New Version of PhenDB

New Version of PhenDB We are proud to present our updated version of PhenDB. While the frontend did not change that much, we added more functionality and up to date resources: Faster, more robust trait prediction PICA has been updated to support python3 and use a more recent version of libSVM (via scikit-learn). To achieve this, the entire code was re-implemented which comes with additional changes in behaviour. The models are more lightweight (14 MB instead of 1.4 GB), training and prediction require less cpu time and prediction results are more robust towards incompleteness of input bins (Figure 1). We therefore decided to use a new name for this tool: phenotrex. Support of EggNOG5 The EggNOG5 paper was published end of 2018, and now is our new standard database for annotation of bacterial bins. Although this represents an increase in Hidden-Markov-Models, we offer roughly the same speed for annotation due to improvements in our backend infrastructure. Insights into predictions - SHAP Since our re-implementation of PICA relies on scikit-learn, we have a lot of new possibilities to add functionality which makes use of the scikit-learn interface.
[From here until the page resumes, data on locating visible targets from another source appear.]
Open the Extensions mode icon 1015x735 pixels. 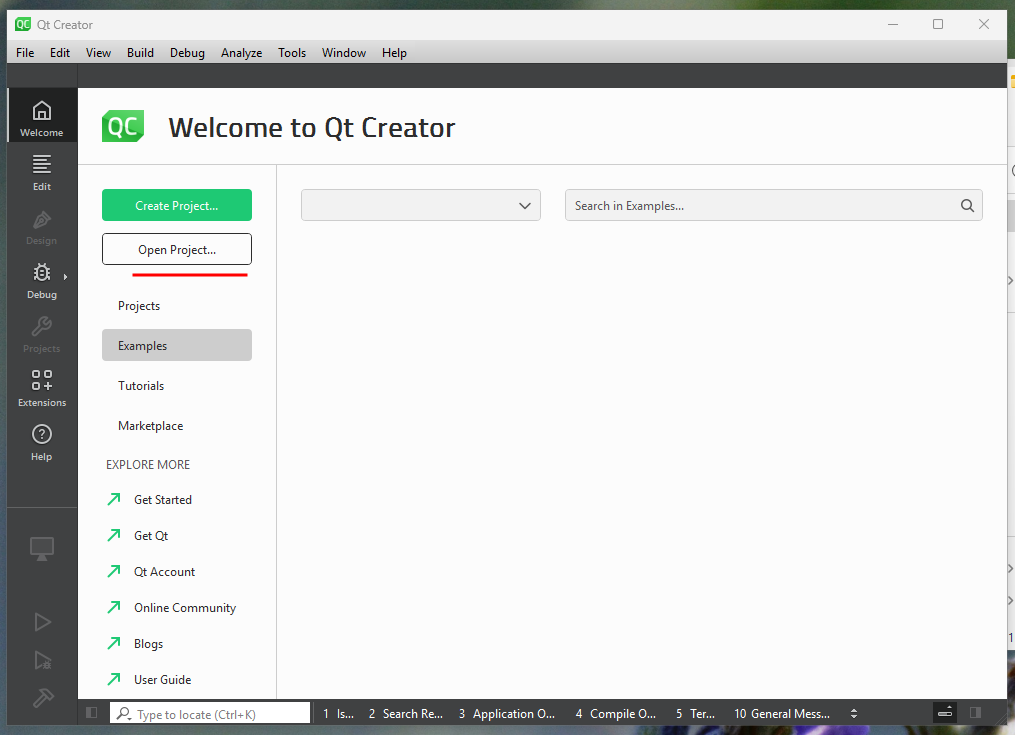41,387
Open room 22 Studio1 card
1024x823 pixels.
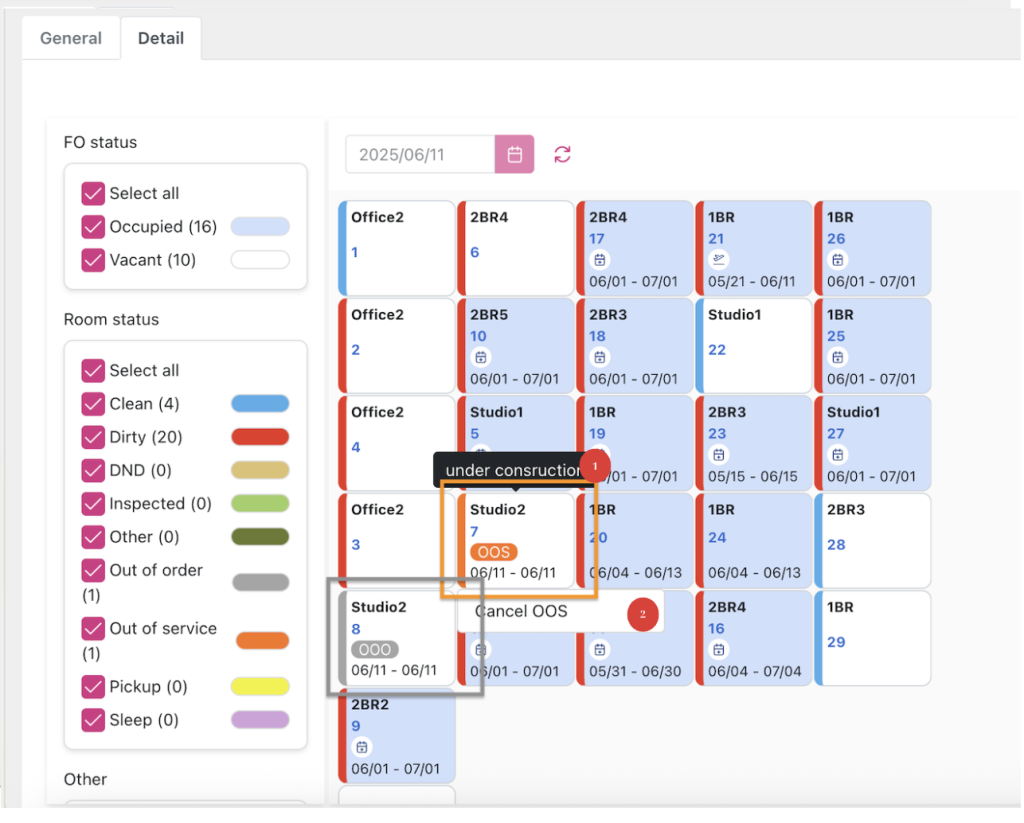coord(753,345)
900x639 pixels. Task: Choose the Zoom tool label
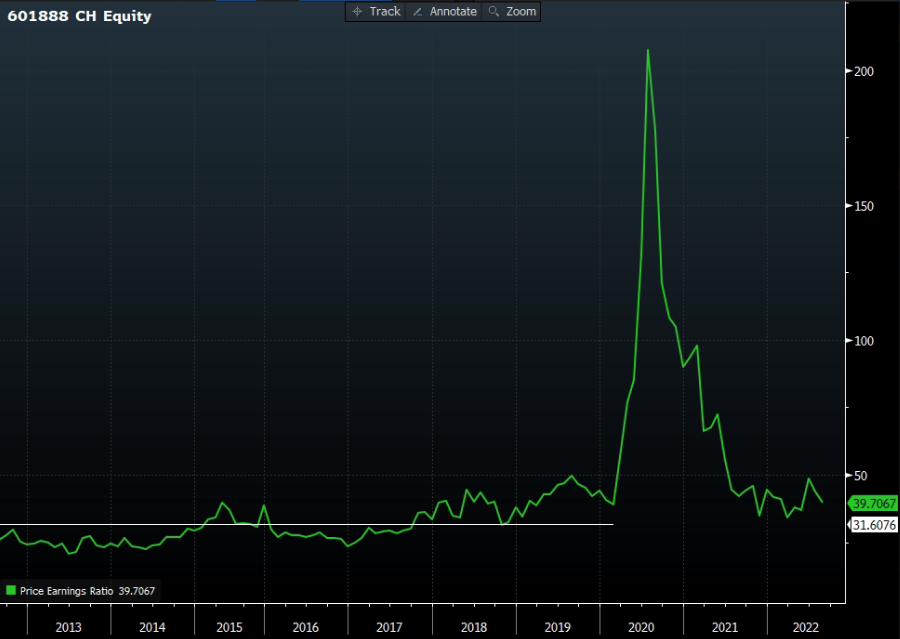(x=520, y=12)
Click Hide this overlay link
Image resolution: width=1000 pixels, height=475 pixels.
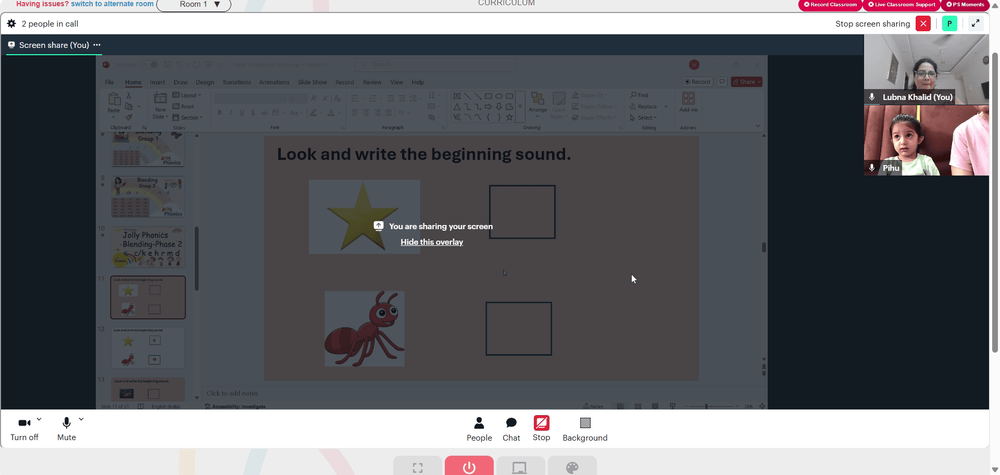point(432,242)
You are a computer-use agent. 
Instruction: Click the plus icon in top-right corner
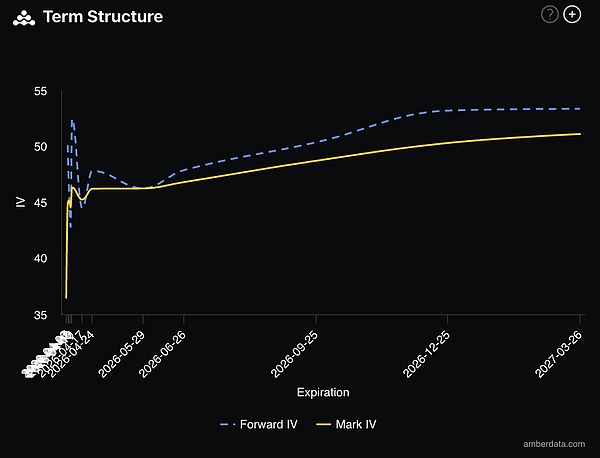point(572,14)
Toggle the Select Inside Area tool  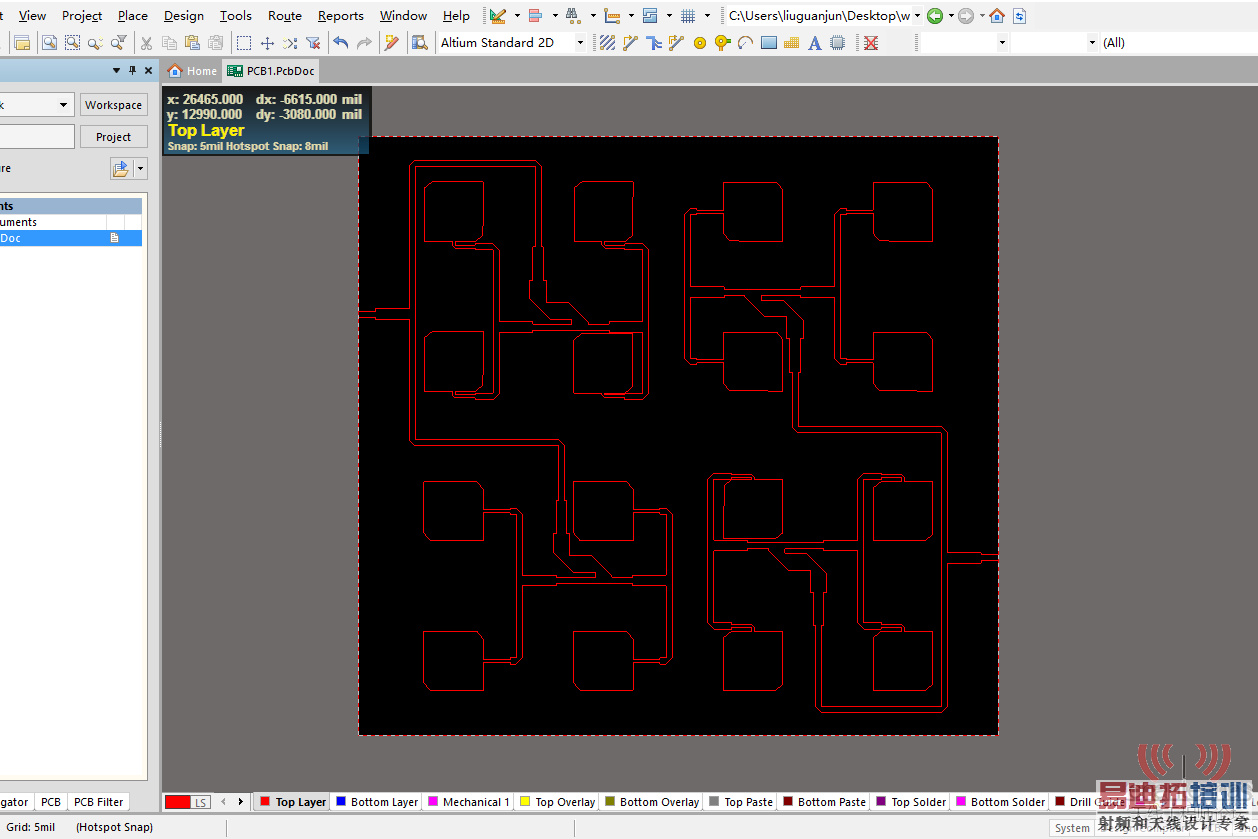pyautogui.click(x=244, y=43)
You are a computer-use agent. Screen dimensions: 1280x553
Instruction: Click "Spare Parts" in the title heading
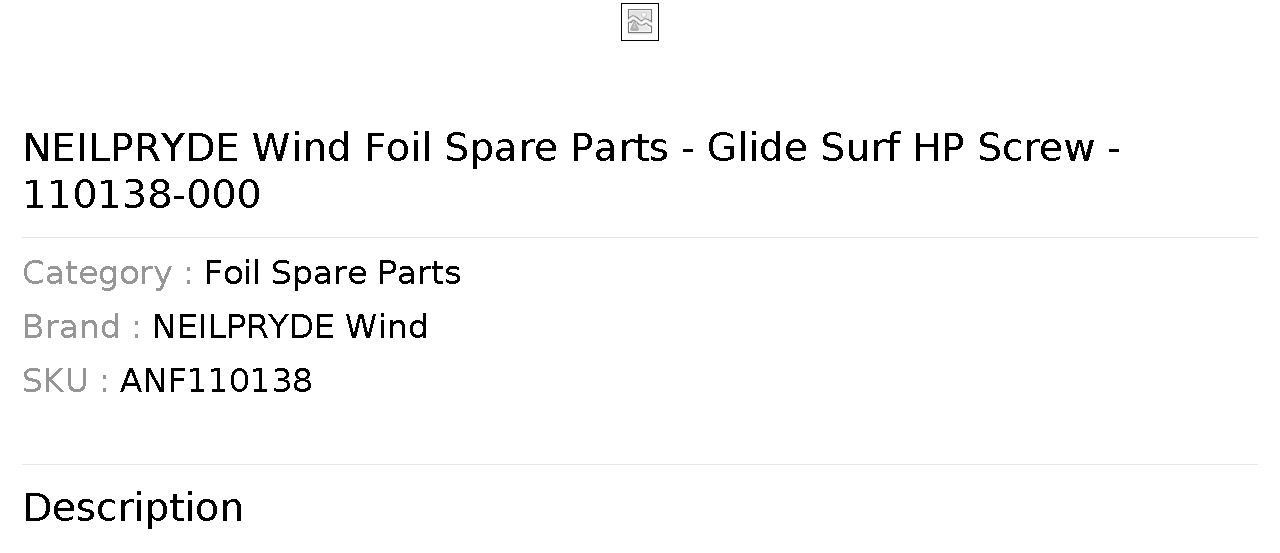556,148
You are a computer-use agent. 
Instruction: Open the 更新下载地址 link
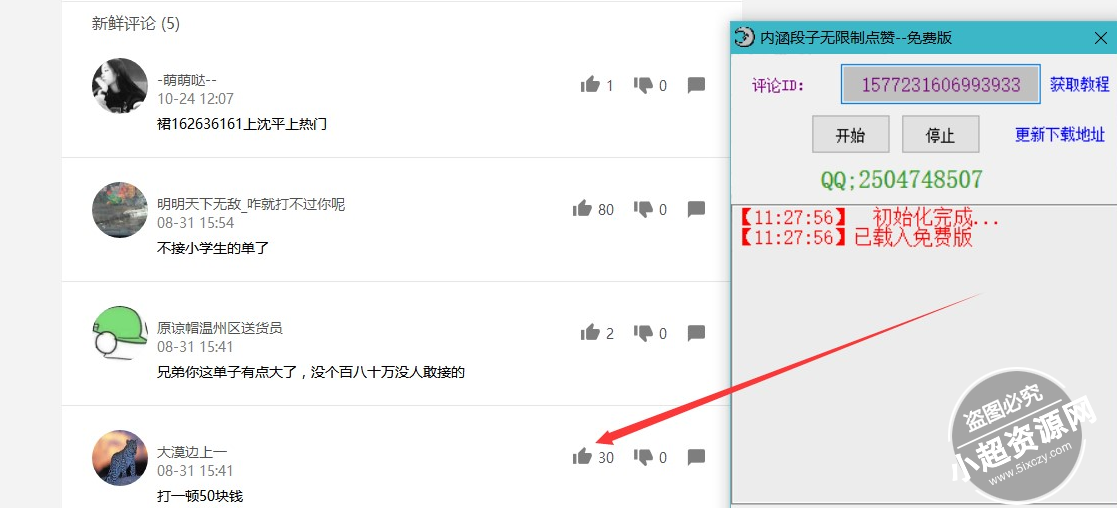tap(1060, 134)
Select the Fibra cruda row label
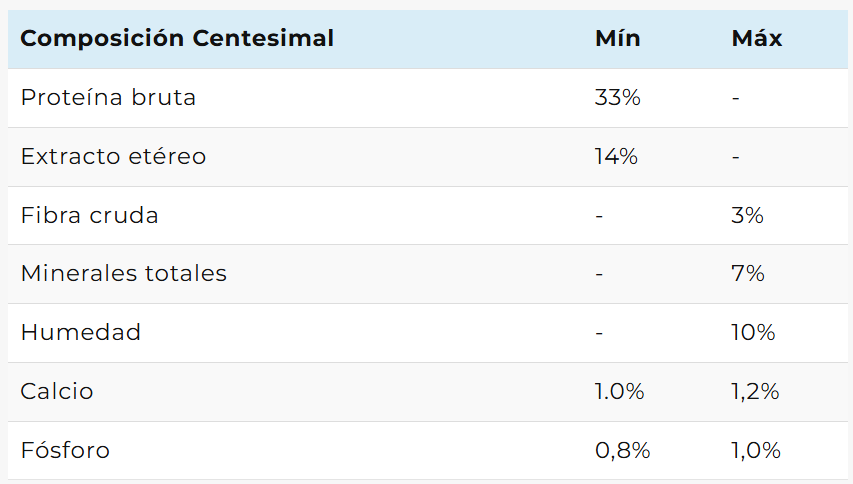The image size is (853, 484). pos(89,215)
One very useful new feature is the SHapely Additive exPlanations (SHAP) which provides insights into the individual importance of orthologous groups present or absent per sample to the final verdict of phenotrex. Figure 1: Accuracy (5-fold CV) and probability of 10 models normalized to the range [0,1] for the two implementations of PICA: “pica” and (pheno)”trex” with simulated completeness and contamination in 5% steps.